Case Study of Massachusett's Express Lane Eligibility Processes
In September 2012, Massachusetts implemented express lane eligibility (ELE) at renewal for families enrolled in MassHealth, the state’s Medicaid and CHIP programs, and the Supplemental Nutrition Assistance Program (SNAP). MassHealth uses income eligibility information from SNAP in lieu of requiring families to provide the information at renewal. Unlike ELE policies in other states that only assist children, Massachusetts’ ELE policy includes children and their parents; this was necessary because MassHealth’s eligibility system stores information for the family as a whole rather than for each individual, and also desirable for reducing the burden on families. Massachusetts had to obtain a Section 1115 waiver from the Centers for Medicare & Medicaid Services (CMS) to be able to include parents in the ELE renewal process. This report, part of a larger Congressionally-mandated evaluation of ELE, presents findings from a case study of Massachusetts’ ELE policy, conducted in April 2013.

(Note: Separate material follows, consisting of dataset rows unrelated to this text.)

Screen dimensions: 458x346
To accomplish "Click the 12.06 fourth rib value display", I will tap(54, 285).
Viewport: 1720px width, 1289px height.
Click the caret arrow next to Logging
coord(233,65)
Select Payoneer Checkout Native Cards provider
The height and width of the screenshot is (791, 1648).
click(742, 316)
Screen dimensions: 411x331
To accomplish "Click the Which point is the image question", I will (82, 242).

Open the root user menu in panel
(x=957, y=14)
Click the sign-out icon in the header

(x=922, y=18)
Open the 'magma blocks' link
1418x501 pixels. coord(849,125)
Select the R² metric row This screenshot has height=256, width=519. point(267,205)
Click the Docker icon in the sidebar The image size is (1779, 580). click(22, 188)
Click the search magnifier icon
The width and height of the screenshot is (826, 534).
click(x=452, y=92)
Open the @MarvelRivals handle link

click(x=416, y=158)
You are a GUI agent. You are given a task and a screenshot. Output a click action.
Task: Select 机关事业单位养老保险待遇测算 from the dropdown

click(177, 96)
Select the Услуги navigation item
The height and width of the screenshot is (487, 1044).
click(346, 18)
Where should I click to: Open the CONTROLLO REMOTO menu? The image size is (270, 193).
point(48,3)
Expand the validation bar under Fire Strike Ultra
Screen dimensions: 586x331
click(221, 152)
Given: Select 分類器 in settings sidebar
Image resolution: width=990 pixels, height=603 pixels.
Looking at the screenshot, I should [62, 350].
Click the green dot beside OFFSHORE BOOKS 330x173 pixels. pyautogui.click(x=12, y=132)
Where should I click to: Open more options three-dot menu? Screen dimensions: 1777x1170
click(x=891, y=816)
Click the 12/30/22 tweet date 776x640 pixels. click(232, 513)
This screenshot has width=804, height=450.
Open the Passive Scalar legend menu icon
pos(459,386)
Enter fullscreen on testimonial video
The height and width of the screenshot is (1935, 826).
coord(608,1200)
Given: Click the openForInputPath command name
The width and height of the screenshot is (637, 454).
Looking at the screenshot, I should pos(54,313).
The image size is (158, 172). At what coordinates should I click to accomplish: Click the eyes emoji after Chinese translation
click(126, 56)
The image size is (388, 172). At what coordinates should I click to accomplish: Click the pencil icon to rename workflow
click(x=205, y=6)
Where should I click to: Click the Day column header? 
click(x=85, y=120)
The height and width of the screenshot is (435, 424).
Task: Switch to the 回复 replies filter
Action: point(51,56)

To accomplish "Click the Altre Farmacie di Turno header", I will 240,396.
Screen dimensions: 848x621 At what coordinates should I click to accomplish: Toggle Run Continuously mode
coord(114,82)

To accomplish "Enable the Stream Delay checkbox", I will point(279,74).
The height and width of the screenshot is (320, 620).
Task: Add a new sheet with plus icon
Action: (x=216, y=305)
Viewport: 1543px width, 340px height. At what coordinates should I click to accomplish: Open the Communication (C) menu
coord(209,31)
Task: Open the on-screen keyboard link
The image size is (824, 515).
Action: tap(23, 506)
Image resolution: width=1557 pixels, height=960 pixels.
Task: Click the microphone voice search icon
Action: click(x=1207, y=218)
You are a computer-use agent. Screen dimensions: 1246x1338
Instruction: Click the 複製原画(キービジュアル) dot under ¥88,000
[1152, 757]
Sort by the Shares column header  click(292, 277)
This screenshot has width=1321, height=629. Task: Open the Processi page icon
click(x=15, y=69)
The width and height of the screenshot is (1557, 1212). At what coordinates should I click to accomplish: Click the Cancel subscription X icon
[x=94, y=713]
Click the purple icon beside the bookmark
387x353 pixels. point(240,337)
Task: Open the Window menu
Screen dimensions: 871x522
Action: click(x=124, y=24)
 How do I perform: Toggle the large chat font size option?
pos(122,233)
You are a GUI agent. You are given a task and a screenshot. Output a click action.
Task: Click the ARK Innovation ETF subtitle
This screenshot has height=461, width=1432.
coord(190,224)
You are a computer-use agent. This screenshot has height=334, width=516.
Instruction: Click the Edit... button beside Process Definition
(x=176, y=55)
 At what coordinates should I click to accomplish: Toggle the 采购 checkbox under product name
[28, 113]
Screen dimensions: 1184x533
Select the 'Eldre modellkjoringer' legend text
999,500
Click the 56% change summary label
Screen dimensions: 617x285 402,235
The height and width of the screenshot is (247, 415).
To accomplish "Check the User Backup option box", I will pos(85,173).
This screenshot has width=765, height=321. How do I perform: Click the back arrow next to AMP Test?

Although Massachusetts has the highest rate of insurance coverage in the nation, the percentage of people losing MassHealth coverage for administrative reasons was high in comparison to the number losing coverage due to actual changes in eligibility. The ELE process the state adopted reduces the paperwork burden on families and keep eligible families enrolled, reducing churn while also reducing the administrative burden of processing renewals.